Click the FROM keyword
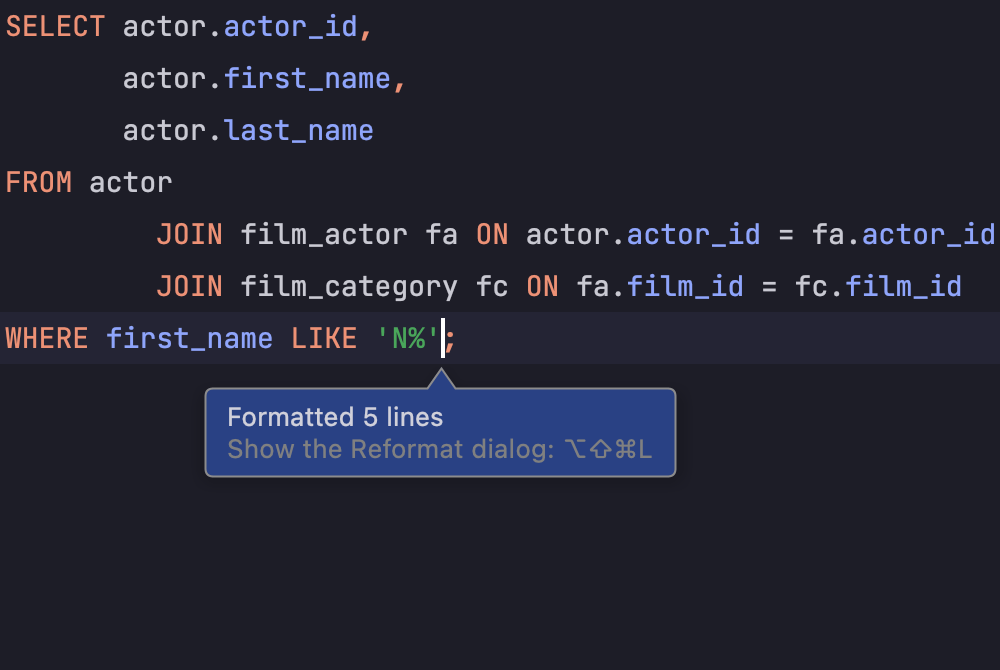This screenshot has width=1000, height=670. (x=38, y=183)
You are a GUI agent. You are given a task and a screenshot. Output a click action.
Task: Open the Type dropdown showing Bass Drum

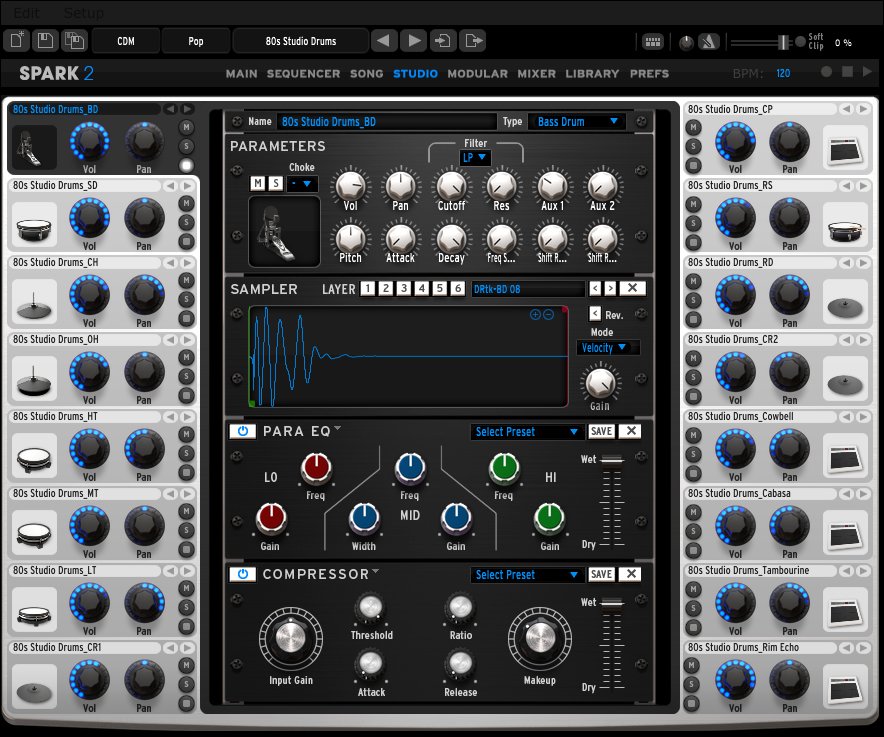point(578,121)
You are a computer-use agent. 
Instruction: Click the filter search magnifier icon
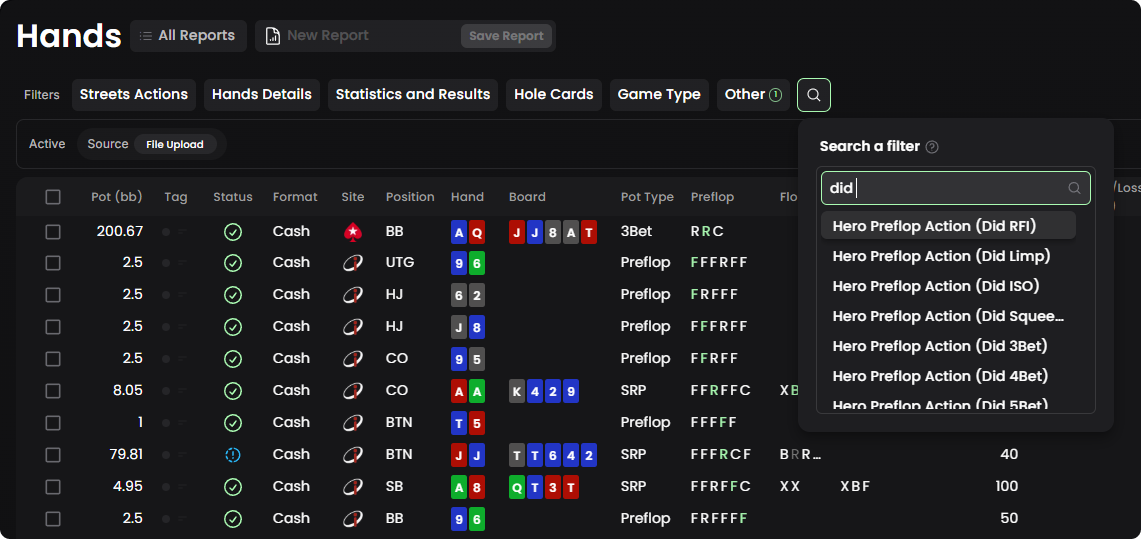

————

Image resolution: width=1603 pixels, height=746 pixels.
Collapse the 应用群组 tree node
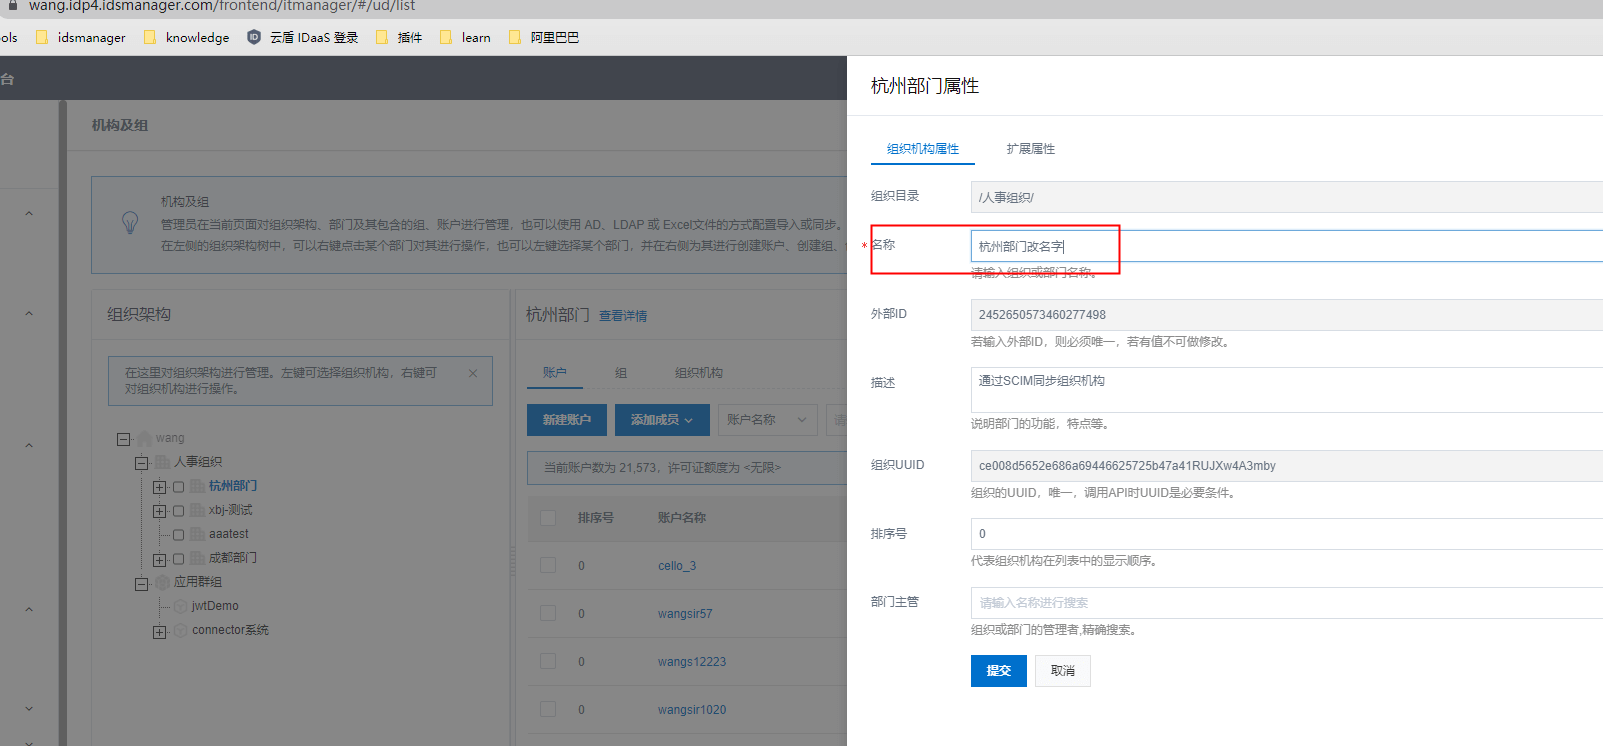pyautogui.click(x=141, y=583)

————

#### Exercise details:
All lines above with "agent" in them should be returned.

#### Response:
You are a GUI agent. You are given a task and a screenshot. Output a click action.
You are a computer-use agent. 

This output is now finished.